Month: November 2018

Alerting On Quiet Log Sources

Data sources that stop logging to your SIEM put your organization at risk. If one of your organization’s firewalls stops logging to the SIEM, your SOC will be blind to malicious traffic traversing it. If your endpoint protection application stops logging, your analysts won’t be able to see if malicious files are being executed on one of your billing servers.

In a perfect world, your SIEM should alert when any data source stops logging to your SIEM. While this is feasible in smaller organizations, it can become daunting in large organizations. It’s easier for your SOC to follow up with one system owner who sits a few cubicles over than with 100 system owners from different lines of businesses. The task of remediating several hundred systems not logging to a SIEM can easily consume an entire resource. In large organizations, network outages, system upgrades and maintenance windows can be a regular occurrence. Should you alert on any data source that stops logging to your SIEM in a predefined period, you could easily end up flooding your SOC, and in a worst case scenario, your analysts will develop a practice of ignoring these alerts.
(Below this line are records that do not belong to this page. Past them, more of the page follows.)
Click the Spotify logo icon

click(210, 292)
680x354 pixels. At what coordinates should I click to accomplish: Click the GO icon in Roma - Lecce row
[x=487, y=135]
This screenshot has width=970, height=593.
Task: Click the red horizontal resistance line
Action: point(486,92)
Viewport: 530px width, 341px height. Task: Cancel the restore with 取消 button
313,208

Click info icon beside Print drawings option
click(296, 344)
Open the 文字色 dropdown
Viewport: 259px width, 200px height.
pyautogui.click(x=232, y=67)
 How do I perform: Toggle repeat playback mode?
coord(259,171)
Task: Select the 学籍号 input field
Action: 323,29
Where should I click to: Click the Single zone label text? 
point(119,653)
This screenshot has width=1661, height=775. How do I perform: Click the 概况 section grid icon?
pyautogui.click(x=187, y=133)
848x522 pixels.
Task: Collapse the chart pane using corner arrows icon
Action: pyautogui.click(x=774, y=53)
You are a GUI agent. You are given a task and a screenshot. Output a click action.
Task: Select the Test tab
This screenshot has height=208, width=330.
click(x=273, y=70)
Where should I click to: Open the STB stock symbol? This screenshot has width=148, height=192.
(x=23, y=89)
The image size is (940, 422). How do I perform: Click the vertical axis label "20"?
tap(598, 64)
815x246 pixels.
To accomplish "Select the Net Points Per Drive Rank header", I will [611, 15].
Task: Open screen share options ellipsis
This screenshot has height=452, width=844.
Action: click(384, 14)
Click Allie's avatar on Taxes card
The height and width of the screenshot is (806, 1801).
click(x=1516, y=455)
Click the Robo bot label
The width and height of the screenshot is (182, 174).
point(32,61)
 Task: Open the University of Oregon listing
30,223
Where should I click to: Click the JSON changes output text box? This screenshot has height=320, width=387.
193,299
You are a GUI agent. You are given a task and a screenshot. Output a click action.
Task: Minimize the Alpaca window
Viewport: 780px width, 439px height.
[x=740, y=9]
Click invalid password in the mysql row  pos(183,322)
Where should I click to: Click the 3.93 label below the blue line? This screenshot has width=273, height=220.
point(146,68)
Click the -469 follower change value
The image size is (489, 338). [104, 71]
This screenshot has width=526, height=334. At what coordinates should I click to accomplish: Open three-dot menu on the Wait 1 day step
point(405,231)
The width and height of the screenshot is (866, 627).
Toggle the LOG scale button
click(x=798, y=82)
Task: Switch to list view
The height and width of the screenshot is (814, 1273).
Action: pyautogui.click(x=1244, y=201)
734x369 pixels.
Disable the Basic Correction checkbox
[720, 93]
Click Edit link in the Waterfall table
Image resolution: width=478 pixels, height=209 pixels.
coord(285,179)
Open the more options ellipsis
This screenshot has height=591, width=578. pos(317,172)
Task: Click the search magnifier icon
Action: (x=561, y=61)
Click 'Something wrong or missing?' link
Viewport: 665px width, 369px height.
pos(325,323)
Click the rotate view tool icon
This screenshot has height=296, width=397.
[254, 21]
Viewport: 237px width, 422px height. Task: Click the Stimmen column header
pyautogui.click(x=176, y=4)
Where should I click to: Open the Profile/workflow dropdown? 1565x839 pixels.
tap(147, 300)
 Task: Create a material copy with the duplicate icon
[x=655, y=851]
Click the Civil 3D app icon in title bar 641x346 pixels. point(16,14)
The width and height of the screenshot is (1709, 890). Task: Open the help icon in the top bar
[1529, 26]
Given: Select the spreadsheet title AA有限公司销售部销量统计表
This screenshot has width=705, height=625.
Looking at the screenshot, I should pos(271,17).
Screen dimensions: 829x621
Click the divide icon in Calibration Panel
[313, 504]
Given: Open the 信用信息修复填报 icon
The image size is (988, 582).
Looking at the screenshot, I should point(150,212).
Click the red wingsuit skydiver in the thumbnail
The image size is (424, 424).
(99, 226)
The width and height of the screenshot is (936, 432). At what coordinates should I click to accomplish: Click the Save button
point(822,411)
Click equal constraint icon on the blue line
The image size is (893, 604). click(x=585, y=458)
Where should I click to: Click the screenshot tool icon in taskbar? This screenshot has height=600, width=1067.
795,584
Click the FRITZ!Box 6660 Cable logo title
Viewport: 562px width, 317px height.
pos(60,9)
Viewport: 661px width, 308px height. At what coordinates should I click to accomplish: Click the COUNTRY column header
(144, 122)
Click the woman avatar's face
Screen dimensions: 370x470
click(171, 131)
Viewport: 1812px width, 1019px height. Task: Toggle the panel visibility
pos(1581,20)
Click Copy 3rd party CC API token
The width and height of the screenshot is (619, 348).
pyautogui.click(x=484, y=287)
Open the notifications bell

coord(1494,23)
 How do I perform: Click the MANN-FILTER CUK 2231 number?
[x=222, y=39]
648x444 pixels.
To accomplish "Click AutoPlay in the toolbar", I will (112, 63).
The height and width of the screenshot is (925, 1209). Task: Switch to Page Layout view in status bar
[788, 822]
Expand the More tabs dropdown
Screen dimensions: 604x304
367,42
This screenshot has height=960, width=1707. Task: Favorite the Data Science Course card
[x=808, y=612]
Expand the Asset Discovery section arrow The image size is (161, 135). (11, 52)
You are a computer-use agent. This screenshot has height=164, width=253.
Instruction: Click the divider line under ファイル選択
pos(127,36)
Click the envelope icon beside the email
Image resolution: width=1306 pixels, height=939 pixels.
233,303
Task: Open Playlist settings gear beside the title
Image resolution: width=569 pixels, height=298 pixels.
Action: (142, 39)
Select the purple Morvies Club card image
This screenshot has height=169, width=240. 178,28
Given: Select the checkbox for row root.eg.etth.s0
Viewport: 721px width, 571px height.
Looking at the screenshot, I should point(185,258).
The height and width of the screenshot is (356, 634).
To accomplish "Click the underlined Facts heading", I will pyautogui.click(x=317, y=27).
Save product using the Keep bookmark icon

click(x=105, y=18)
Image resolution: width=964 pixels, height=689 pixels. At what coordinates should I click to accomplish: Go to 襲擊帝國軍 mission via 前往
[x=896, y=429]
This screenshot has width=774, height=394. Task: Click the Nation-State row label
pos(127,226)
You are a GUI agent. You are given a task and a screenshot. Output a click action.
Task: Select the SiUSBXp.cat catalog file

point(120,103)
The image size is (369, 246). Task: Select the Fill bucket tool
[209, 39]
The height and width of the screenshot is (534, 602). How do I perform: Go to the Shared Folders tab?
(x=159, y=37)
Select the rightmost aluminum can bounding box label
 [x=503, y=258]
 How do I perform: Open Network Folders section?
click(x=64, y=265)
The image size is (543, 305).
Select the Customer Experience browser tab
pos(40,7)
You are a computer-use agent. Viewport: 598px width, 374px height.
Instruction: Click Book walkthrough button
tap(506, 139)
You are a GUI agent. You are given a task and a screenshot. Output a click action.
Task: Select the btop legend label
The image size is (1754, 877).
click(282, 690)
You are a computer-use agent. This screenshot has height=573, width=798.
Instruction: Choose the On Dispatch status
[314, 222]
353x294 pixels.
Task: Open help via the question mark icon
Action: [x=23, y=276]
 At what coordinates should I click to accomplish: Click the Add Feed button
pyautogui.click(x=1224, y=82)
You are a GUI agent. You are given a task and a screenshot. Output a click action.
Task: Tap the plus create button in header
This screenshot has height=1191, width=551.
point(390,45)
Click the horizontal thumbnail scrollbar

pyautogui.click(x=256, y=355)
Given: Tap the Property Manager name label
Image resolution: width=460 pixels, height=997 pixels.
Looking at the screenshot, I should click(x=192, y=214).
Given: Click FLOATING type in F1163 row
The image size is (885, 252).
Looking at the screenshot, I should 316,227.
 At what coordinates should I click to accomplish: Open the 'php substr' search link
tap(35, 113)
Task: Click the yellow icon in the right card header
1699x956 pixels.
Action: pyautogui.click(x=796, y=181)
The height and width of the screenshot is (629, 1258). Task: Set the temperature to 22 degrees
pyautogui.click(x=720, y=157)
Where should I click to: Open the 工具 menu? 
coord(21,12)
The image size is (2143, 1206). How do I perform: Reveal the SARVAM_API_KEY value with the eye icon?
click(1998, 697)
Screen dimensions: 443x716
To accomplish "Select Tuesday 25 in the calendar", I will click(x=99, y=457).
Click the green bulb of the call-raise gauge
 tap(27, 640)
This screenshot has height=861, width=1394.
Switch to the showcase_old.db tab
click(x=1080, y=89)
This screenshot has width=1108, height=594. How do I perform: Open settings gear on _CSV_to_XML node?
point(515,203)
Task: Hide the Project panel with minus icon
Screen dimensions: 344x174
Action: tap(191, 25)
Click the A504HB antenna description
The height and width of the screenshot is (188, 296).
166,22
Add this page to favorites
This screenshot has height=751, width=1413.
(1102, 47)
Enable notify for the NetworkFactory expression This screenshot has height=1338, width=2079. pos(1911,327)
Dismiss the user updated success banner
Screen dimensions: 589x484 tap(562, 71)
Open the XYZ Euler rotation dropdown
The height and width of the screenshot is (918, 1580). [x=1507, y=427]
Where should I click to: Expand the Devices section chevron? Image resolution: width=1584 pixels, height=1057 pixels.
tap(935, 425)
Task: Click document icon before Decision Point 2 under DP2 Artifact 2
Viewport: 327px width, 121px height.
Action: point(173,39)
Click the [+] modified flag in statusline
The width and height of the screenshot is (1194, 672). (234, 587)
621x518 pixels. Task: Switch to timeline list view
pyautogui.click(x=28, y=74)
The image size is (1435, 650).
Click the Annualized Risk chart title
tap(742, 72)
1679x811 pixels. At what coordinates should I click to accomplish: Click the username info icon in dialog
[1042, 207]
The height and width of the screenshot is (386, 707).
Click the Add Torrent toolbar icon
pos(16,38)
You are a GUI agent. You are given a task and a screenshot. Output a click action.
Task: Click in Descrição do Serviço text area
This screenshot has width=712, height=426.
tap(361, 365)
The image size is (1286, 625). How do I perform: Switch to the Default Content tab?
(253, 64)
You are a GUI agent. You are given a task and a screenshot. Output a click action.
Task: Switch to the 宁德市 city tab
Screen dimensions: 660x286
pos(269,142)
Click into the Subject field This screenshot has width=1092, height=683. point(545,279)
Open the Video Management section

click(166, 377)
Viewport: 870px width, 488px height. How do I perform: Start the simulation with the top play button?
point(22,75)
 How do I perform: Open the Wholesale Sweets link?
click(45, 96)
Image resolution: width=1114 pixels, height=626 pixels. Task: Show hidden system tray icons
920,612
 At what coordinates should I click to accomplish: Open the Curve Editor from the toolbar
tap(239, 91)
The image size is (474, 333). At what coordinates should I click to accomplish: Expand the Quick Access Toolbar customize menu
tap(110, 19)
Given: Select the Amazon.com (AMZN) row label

As a best practice, especially in large organizations, a SIEM should be configured to alert when critical data sources stop logging. The data sources should at minimum include critical servers to the business (e.g. client-facing applications), firewalls, proxies, and security applications. A threshold of less than an hour in your organization may generate excessive alerts, as some sources that are file-based may be delayed by design, for example by copying the file to the SIEM every 30 minutes. However, data sources that haven’t logged in one hour may warrant an alert in your organization.

Another thing to consider when remediating systems not logging to the SIEM is that malware experts and threat intelligence specialists may not be the best resources to chase system owners down. While they may not mind the odd alert for this, they’re not likely going to have time to chase down and get 100 system owners to configure their systems properly, or have the patience to continuously follow up with them. Thus, in larger organizations, project management may be a good fit for this task.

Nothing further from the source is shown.